Le titre : qui mange vos mauvaises semaines ?

Un fournisseur sportsbook B2B managé — Kambi, Betby et Sportradar MTS sont dans cette catégorie — fait tourner votre desk de trading pour vous. Quand un week-end de Premier League tombe mal et que votre livre saigne 182 400 €, ce saignement est en grande partie le leur, parce que ce sont eux qui pricent les marchés et façonnent les lines. Vous les payez, en partie, pour faire tourner un livre qui ne déraille pas. C'est le deal.

Une solution sportsbook clé en main — ce que livrent BetConstruct, Digitain, et notre Sporbet Soft B2B sportsbook iframe — vous donne le moteur. Marchés, flux de cotes, settlement, cashout, sports virtuels, panel partenaire. Mais c'est vous qui l'opérez. Mauvais week-end ? Les 182k restent chez vous. Comme chaque centime de marge des bons week-ends. La question, c'est si vous avez l'équipe pour vraiment le faire tourner.
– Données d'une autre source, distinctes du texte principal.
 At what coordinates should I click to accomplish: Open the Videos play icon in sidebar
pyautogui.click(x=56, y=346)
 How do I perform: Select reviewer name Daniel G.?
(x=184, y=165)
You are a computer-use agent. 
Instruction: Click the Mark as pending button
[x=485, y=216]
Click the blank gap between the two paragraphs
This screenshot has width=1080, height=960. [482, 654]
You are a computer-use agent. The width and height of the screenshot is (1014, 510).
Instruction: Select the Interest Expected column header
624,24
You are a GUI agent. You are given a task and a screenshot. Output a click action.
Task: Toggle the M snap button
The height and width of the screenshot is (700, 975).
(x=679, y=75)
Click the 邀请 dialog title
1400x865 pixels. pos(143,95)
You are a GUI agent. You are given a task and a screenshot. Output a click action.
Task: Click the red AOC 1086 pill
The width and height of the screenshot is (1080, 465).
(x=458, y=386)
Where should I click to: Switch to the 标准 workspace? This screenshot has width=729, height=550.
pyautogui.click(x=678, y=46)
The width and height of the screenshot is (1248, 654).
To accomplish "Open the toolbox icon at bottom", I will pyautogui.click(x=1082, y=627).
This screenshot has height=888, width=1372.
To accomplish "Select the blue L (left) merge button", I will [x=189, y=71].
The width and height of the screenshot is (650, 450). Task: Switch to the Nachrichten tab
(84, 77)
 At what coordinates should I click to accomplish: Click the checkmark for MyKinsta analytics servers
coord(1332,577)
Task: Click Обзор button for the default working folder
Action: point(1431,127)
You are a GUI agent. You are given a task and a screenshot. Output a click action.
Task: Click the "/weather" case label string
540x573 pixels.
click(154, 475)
La math, par tranche de GGR

En dessous de 3 M€ de GGR, la math du sportsbook managé s'effondre. Le minimum mensuel de l'éditeur mange la moitié de votre marge avant même qu'ils n'ouvrent le livre. On a vu des opérateurs sous contrat managé payer 420 000 € par an sur 1,8 M€ de GGR — soit 23 % envolés avant le marketing.

Au-dessus de 25 M€ de GGR, le pitch managé commence à avoir du sens. 9 % sur 30 M€ donnent 2,7 M€ par an. Ça finance une vraie équipe de trading quelque part — probablement une que vous n'arriveriez pas à recruter et retenir vous-même. Peut-être.

Au milieu — disons 3 à 25 M€ — la math dit : prenez une solution sportsbook clé en main, embauchez un trader, gardez la différence. La tarification sportsbook forfaitaire de Sporbet Soft est faite exactement pour cette tranche. Cinq secondes d'intégration. 1 500 USD par mois. Le trader que vous embauchez vous reporte à vous, pas à une équipe risk de Stockholm que vous ne croiserez jamais.

On est biaisés. On a aussi raison sur cette tranche — parce qu'on l'a vécue.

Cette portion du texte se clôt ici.